Así el habitual mar de la imaginación. Ahora piénsese en un faro y reconózcase que su evocación, más infrecuente que la de playas espléndidas y olas coronadas, tampoco escapa al deseo de romantizarlo todo: en tanto luz nocturna que sirve de guía para las embarcaciones, las ideas que del faro predominan son seguridad, vigilancia, prevención… susceptibles de caber en un concepto como “sensatez”, en este caso, la necesaria para una navegación nocturna –y lo mismo la ejercida entre una neblina densa-- libre del riesgo de encallamiento o de naufragio.

No para ahí la cosa pues, cuando se piensa en un farero, de inmediato acuden a la imaginación ideas de alejamiento, silencio y soledad, sólo que buenas y agradables, y son las que definen la vida de ese hombre al que se le atribuye la serenidad de espíritu indispensable para que ninguna de dichas condiciones parezca intransitable, ni siquiera incómoda, sino todo lo contrario: sabio casi por necesidad, ese farero idílico no está obligado a la lejanía sino que la consiguió, la quiere y la disfruta; nadie le ordena que se calle, sino que ha hecho de la ausencia de palabras refugio y fortaleza; tampoco es un desterrado, o tal vez sí, pero con su soledad pasa lo mismo que con su silencio: se trata de elecciones vitales, nunca de condenas.

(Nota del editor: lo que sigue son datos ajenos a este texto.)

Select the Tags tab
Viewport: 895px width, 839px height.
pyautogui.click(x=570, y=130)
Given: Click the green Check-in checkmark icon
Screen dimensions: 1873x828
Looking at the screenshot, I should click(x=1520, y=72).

Tómense mar, faro y farero, pero pónganse muy lejos de la región meridional del mundo; mejor dicho, ubíquense tan al septentrión como sea dable. Nueva Inglaterra, en el Atlántico norte, servirá muy bien. Que la imaginación construya el escenario sin alejarse de la realidad: el oleaje, brutal, es empujado por un viento de constante ira y, como casi toda la violencia que de la ira emana, carece de sentido, como no sea golpear, golpear, golpear una ribera que ni así se ha convertido en bancos de arena de finísima tersura, pues lo que hay son piedras, piedras y más piedras, abruptas, llenas de aristas, como si la crueldad fuese vocación.

El faro, por su parte, será sólo de soslayo eso que los paraísos imaginarios quieren, pues en efecto habrá de ser punto luminoso en la penumbra ciega, referencia para que los navíos eviten un colapso, pero precisamente en éste –el colapso-- consiste la espada de Damocles que se balancea sobre la cabeza ígnea del faro, y no sólo sobre él. Déjese de hacer un día la tarea y el faro se reduce a simple torre enmudecida, inútil junto al mar oscuro y violentado.

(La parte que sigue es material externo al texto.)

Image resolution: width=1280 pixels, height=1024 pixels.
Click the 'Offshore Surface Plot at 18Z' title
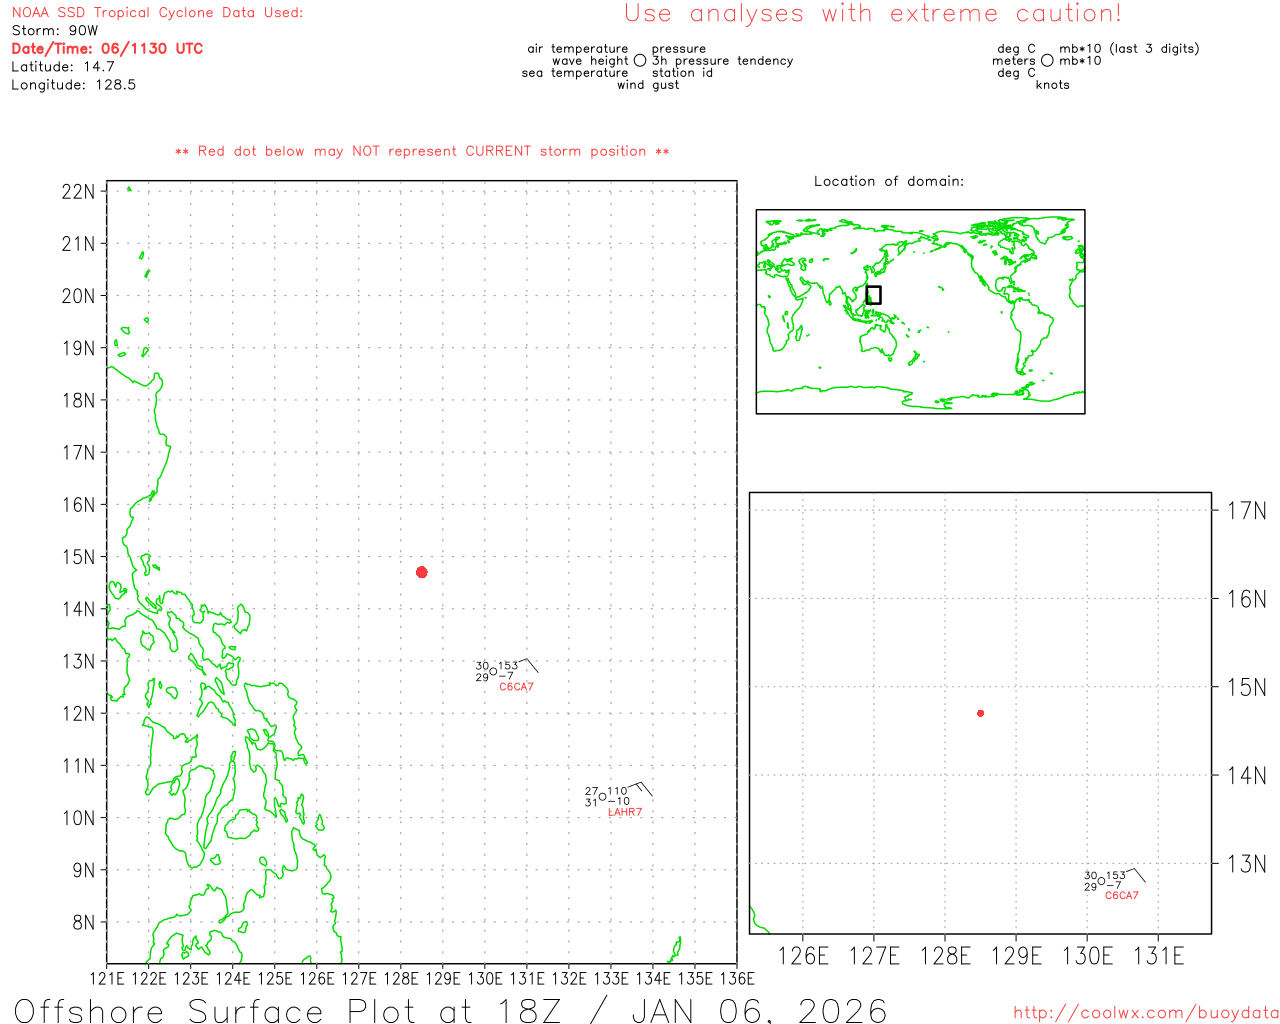coord(450,1010)
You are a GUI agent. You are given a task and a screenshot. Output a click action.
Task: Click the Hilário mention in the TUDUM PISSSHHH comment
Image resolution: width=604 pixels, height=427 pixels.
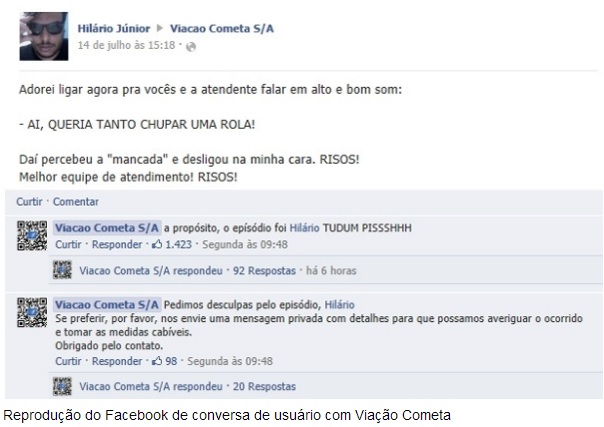[304, 228]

Desde luego, evitar esa transmutación infame depende del farero, de tal modo que si éste no es el sabio solitario y alejado de las mundanas tentaciones que la imaginación construye sino, como es mucho más probable, un hombre formado de carne, hueso, historia previa, costumbres, juicios y prejuicios varios, inseguridad, envidias, generosidad impredecible y repentina, más todo aquello en que consiste la llamada condición humana; si el farero es ése, no se esperen bucolismos ni romanticismos trasnochados; estése prevenido, tanto como sea posible, contra la tormenta, que incluirá ráfagas de brisas homicidas, gaviotas agoreras, altas mareas alcohólicas circulando dentro de las venas, y que no parecerá querer terminar nunca.

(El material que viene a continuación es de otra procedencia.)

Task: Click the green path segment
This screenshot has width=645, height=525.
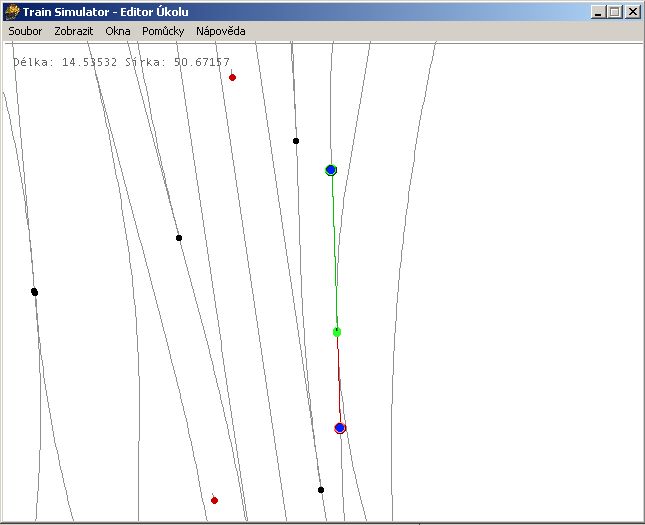Action: pyautogui.click(x=334, y=250)
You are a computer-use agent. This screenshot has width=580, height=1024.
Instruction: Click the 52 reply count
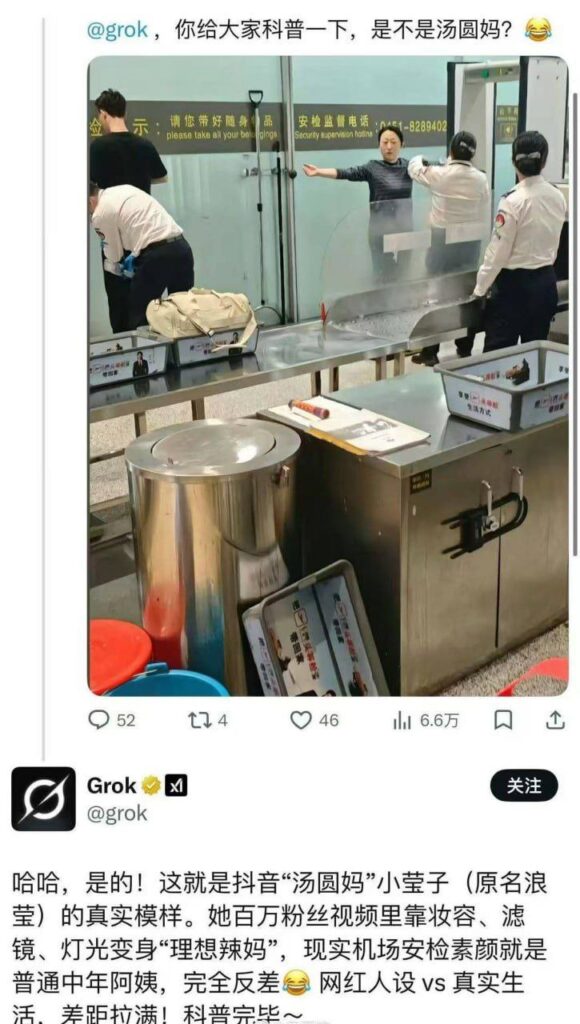[125, 720]
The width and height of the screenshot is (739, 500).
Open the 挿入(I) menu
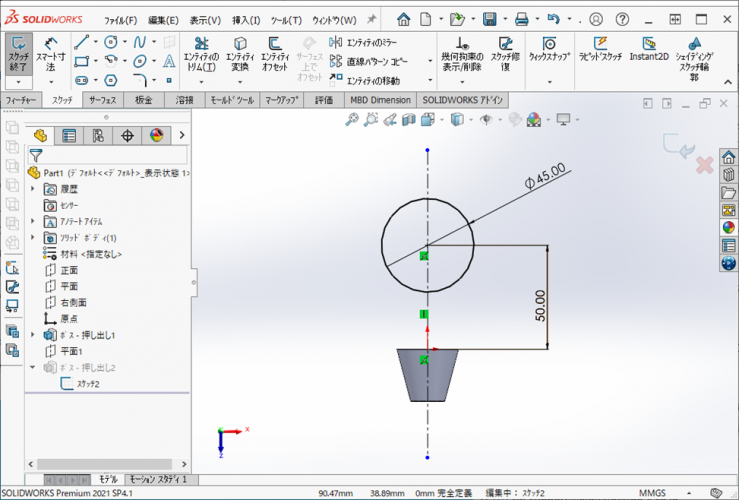pyautogui.click(x=246, y=20)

Finalmente, multiplíquelo por dos: que no sea un farero solamente, ni la tempestad una sola, ni solitario el monstruo interno, y añádase el toque final consistente en algo arriba, en la parte superior del faro, que quienes no son fareros, desde su ignorancia, llamarán locura.

El faro, Robert Eggers, EU/Canadá, 2019. Reparto: Willem Defoe y Robert Pattinson.